The Effect of Leptin on Luteal Angiogenic Factors in the Developing Porcine Corpus Luteum
- 1. Department of Animal, Rangeland & Wildlife Science, Texas A&M UniversityKingsville, USA
- 2. Division of Animal Sciences, University of Missouri, USA
- 3. Animal Reproduction Laboratory, Texas A&M University, USA
- 4. Department of Agriculture,Texas State University, USA
Abstract
Defects or abnormalities in a CL are believed to account for approximately 65% of recurrent miscarriages. Abnormalities can be associated with incomplete angiogenesis, which leads to a decrease in progesterone production and potential loss of a conceptus. Luteal angiogenesis is regulated by factors, such as fibroblast growth factor-2 (FGF2), vascular endothelial growth factor (VEGF), and angiopoietin-1 (Ang1).
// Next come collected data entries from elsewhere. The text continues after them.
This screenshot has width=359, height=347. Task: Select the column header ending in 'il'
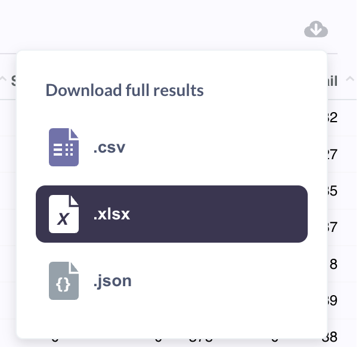pyautogui.click(x=332, y=81)
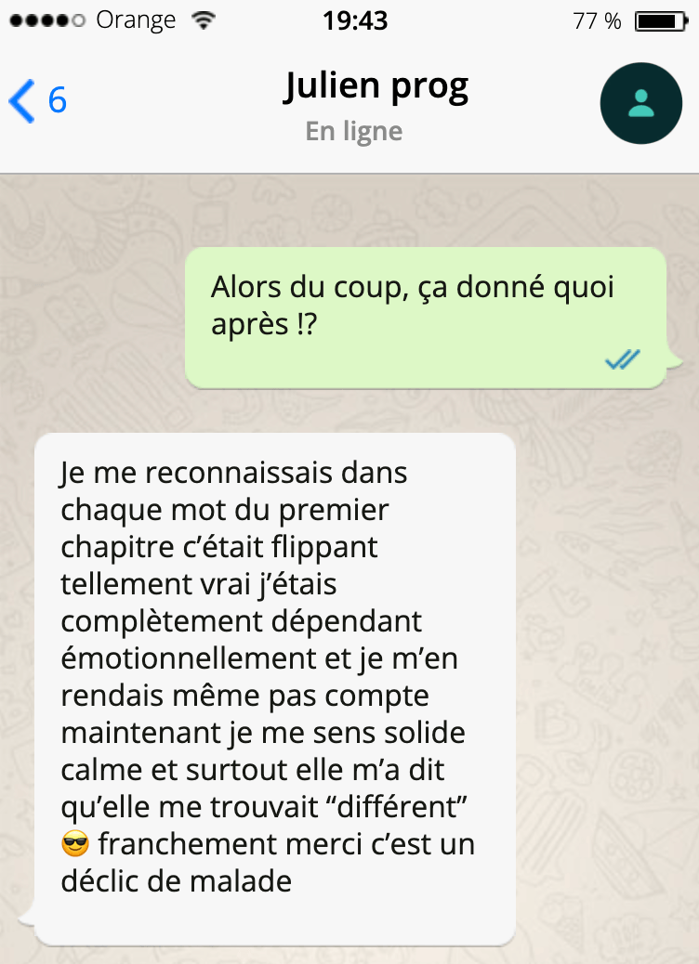
Task: Tap the blue double-check read receipt
Action: pyautogui.click(x=623, y=359)
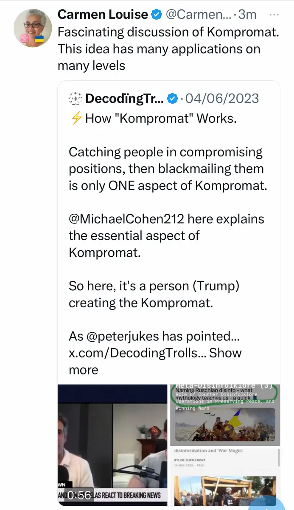The height and width of the screenshot is (510, 294).
Task: Open the Carmen Louise display name
Action: tap(103, 14)
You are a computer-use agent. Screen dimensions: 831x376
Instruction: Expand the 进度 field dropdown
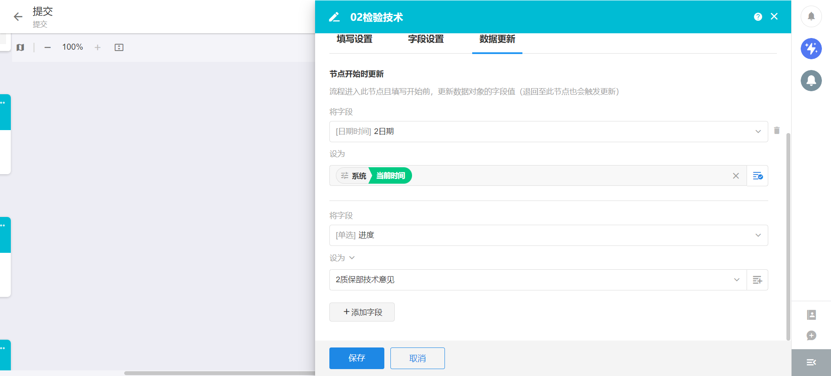(758, 236)

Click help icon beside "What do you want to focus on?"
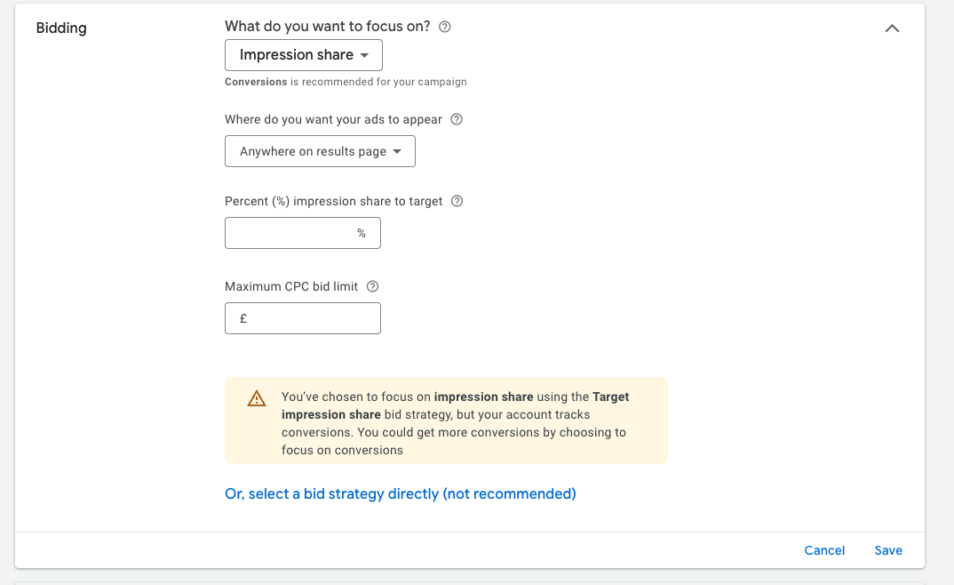tap(445, 27)
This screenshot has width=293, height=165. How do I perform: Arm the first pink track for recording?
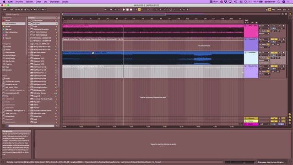[283, 26]
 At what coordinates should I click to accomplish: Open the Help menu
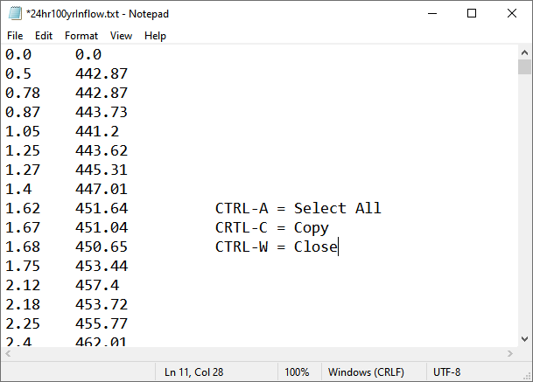[155, 36]
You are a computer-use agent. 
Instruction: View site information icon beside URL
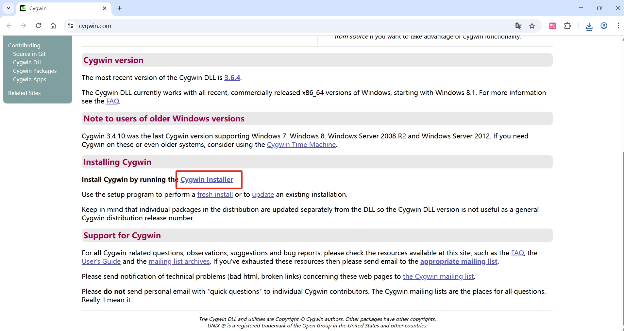click(70, 26)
Leptin can influence the expression of VEGF, Ang1, and FGF2 in a caprine CL. Therefore, it is hypothesized that leptin is involved in luteal angiogenesis during CL development in the porcine species. Twenty-four mature crossbred gilts were allocated to one of four groups relative to day of the estrous cycle in preparation for CL collection: day (D) 4, 5, 6, or 7 of the estrous cycle (n = 6 gilts/D). Luteal tissue was divided and either frozen in liquid nitrogen for RNA analysis or enzymatically dispersed for cell culture. Gene expression for VEGF, Ang1, FGF2, leptin (tissue only), and leptin receptor (ObRb, tissue only) in CL tissue and cell cultures was determined by qPCR. Dispersed cells were cultured with or without leptin (0, 10-12, 10-11, 10-10, 10-9, 10-8 M; n = 3 wells/dose/gilt) for 24 hours. The expression of FGF2 in luteal tissue significantly (P<0.0003) varied relative to D and Ang1 tended (P=0.1) to be highest in D 6 CL. Leptin increased (P<0.05) Ang1 in D4 cultured dispersed lutea and decreased (P<0.03) FGF2 in D7 cultured dispersed lutea. Collectively, leptin appears to be involved in the angiogenic process in the developing CL.
Keywords
• Leptin angiogenesis development CL
CITATION
Katchko RA, Wiles JR, Benavides EA, Ramirez MA, Ayala1 L, et al. (2017) The Effect of Leptin on Luteal Angiogenic Factors in the Developing Porcine Corpus Luteum. JSM Invitro Fertil 2(3): 1020.
ABBREVIATIONS
VEGF: Vascular Endothelial Growth Factor; FGF2: Fibroblast Growth Factor; Ang1: Angiopoietin 1; D: Day; CL: Corpus Luteum; IGF-1: Insulin-Like Growth Factor 1
INTRODUCTION
Abnormal vasculature of the CL is a defect that leads to abnormal development, decreased progesterone production, and subsequent loss of a conceptus [1,2]. Identifying and understanding the underlying mechanisms of luteal angiogenesis may lead to a reduction in luteal-related infertility and alternate methodology for regulation of reproductive cycles. The luteal neo-vascularization process is attributed to the biological activity of fibroblast growth factor 2 (FGF2), angiopoietin 1 (Ang1), and vascular endothelial growth factor (VEGF). Both VEGF and FGF2 promote capillary membrane destabilization, endothelial cell differentiation, proliferation, migration, and vascular tube formation in human, bovine, and ovine luteal tissue [3,4]. Maturation and stabilization of nascent vessels is then promoted by Ang1 through the recruitment of stromal support cells, including pericytes and smooth muscle cells [5]. Each of these angiogenic regulatory factors is regulated by leptin in both nonovarian and ovarian tissues [6-8].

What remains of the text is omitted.